E claro acho ser a analogia perfeita para esta calamidade ao qual a sociedade nos meteu, uma armadilha, que para uns é da nossa responsabilidade não piscar um olho, não desviarmos o olhar um micro segundo que seja.

Há umas semanas um amigo veio pedir-me ajuda para arranjar o computador dele. Só por mero acaso na conversa que ouvi soube que havia outro problema, que ao perceber o que se passava tentei “resgatá-lo”. O filho dele convenceu-o a adicionar o cartão de crédito ao Paypal para comprar algo “barato” no Ebay, o que não imaginava ele era umas semanas depois detectar compras seguidas online.

Foi ingenuidade, ele, o Pai é um adulto com 50 e poucos anos, muito embora já devesse estar bem informado, é um típico português que não se pode propriamente dizer que tenha uma cultura bem inserida nestas novas tecnologias, usa um computador como instrumento de trabalho, e pouco mais que isso. Como outros da idade dele já tem smartphone e uma tralha de programas que nem sequer sabe se são ou não benignos. E com isso também não sabe o que deve ou não permitir aos filhos.

Por sorte a soma não foi avultada, mas o banco não se responsabilizou pelos quase 200 e tal euros em cangalhada para o Fortnite!

Histórias similares todos os dias nos aparecem, mas nos últimos anos são mais recorrentes, porque a indústria já percebeu que tem um smartphone por pessoa, com a grande possibilidade de no mínimo pelo menos morder o isco!

Todos acabamos por de uma forma ou de outra morder o isco e de aceitar com o tempo o que deveria ser debatido e combatido, há uns tempos testaram as aguas com os malfadados DLCs que hoje toda a gente aceitou, agora enfiam-nos microtransações pela goela a baixo e até lhes chamam mecânicas “Kinder Surpresa”.

Por cá em Portugal, somos muito progressistas, andamos sempre no topo da inovação tecnológica, a TV Cabo entrou cá há uns 25 anos, mal sabíamos que isto viria a ser a próxima evolução para nos explorarem ao máximo.

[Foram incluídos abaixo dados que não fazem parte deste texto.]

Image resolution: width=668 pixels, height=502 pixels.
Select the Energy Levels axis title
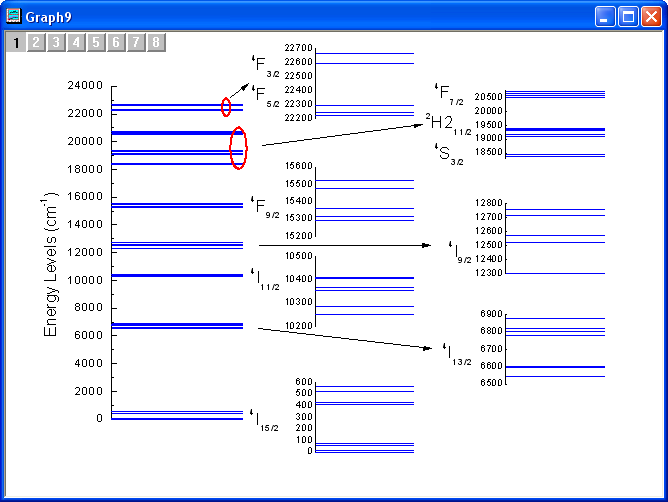[52, 264]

Desde pacotes cada um com informação mais confusa para enganar a pessoa menos atenta, como idosos que são enganados a comprar pacotes com centenas de canais mas que só precisam na realidade do básico porque só querem ver um Goucha ou um Gordo, o tempo e ter o telefone à mão.

Mecânica similar de “pesca” as operadoras permitem com um simples clique no comando da TV aderir a serviços, e depois aparece por “magia” na aproxima factura!

Daria outro artigo falar muito mais sobre esta evolução no treino para o consumismo levou no nosso Pais.

Recentemente outra patranha apareceu, as operadoras muito sabem já dos nossos hábitos, a moda agora é Fortnite em todo o lado, nos computadores, nas consolas e agora nos smartphones. Então aqui surge a oportunidade perfeita para atacar e aí pimba, nem damos por nada. Digo Fortnite como outros jogos já muito batidos nestas andanças das microtransações de tokens digitais.

Dou dois exemplos que sei, agora qualquer coisa que comprem por uma aplicação ou pela store da Google ou da Apple pode ser cobrada na nossa factura, mais flagrante é o caso da Meo agora Altice, que manda um grande isco para as crianças mais vulneráveis a estes tipos de esquemas morderem!

Os Pais não deviam ter de correr estes riscos que muitas vezes estão escondidos em jogos fofinhos que aparentam ser seguros para as crianças!

Como alguém diz “andamos a ser distraídos”!